The Minova Rape Trials
The work of
Diana Zeyneb Alhidawi won the Visa d'Or Humanitaiere du Comité International de la Croix Rouge (ICRC) 2015. The subject of the journalistic investigation is the trial that took place from 12th to 19th February 2014 in the temporarily set up court in Minova, in the northeast of the Democratic Republic of Congo, on the shores of Lake Kivu.

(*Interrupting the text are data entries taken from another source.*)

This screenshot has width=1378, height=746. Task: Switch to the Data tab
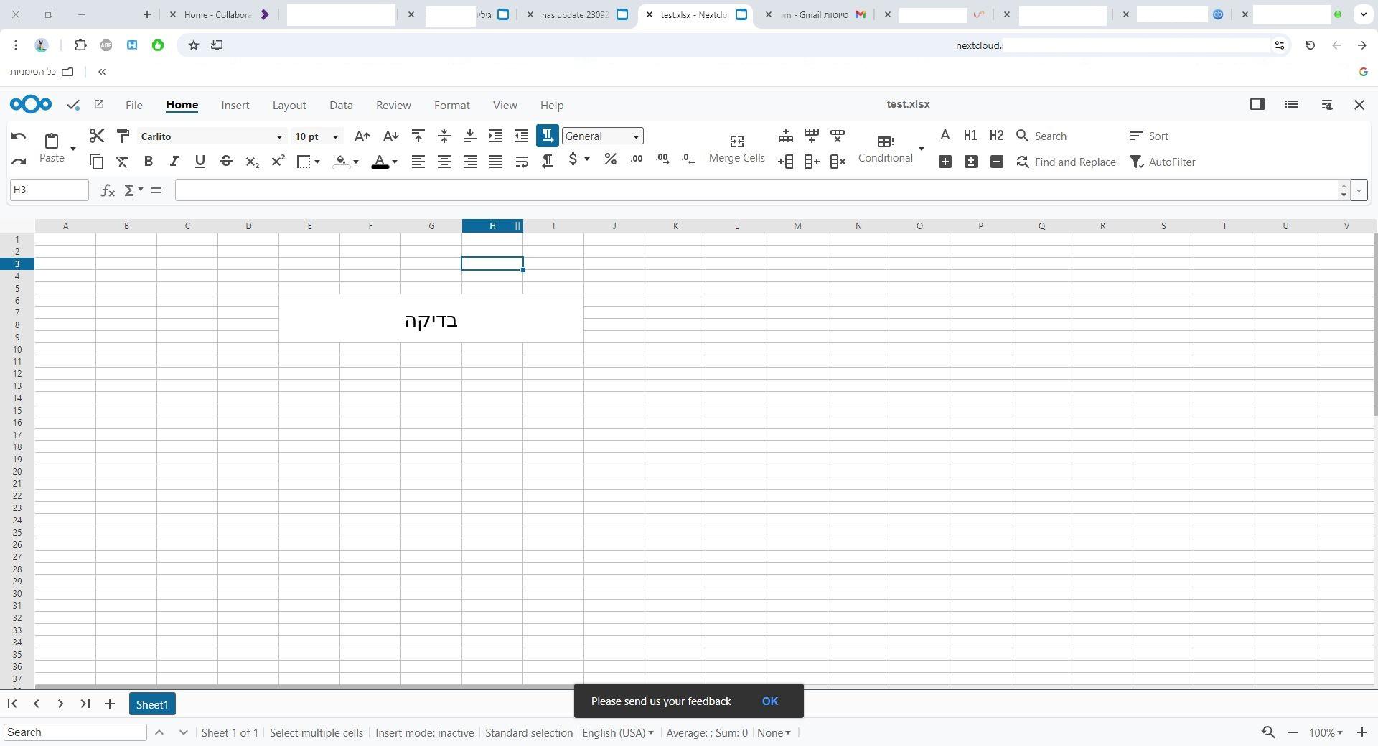tap(341, 105)
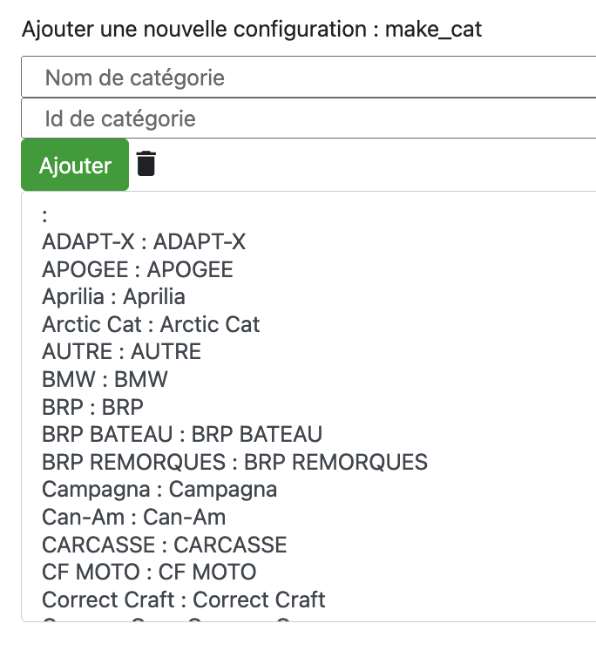Click the make_cat configuration heading
596x671 pixels.
tap(252, 30)
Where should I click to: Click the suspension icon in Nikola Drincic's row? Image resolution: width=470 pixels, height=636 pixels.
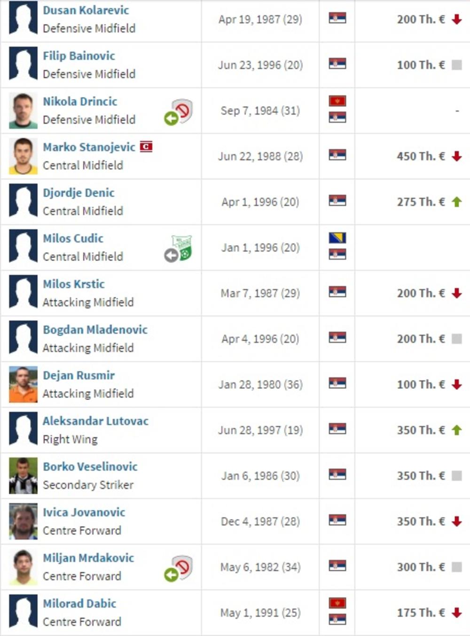click(182, 110)

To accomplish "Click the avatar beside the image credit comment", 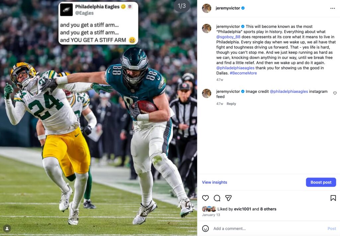I will coord(207,93).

The root of the proceedings charges of rape against 39 soldiers belonging to the
FARDC (Forces Armées de la République Démocratique du Congo) accused of having submitted in November 2012, the population to ten days of unprecedented violence. There is talk of more than a thousand women, children and men raped alone in the town of Minova. In normal conditions, the proceedings would have been held in the city of
Goma, but travel costs would have been an excessive amount for the victims, so the local authorities decided to temporarily transfer the court to the place where the crimes had occurred. This act represented a real step forward towards the defense of the victims of violence. Do not forget that in 2011 the special representative of the United Nations had defined the People’s Republic of the Congo as the
world capital of rape. To emphasise, among other things, that it is the first time an indictment involves soldiers, and that the complaints received by the military court does not provide for any appeal procedure after judgment. In any case, despite the exceptional approach of the court and the procedure to protect the identity and safety of the victims (who appeared in court with clothing that could not allow them to be recognised), only forty seven women gave evidence against the 37 soldiers actually accused of rape. The verdict issued on 5th May 2014 has recognised only two of the soldiers guilty, of which one was sentenced to life imprisonment.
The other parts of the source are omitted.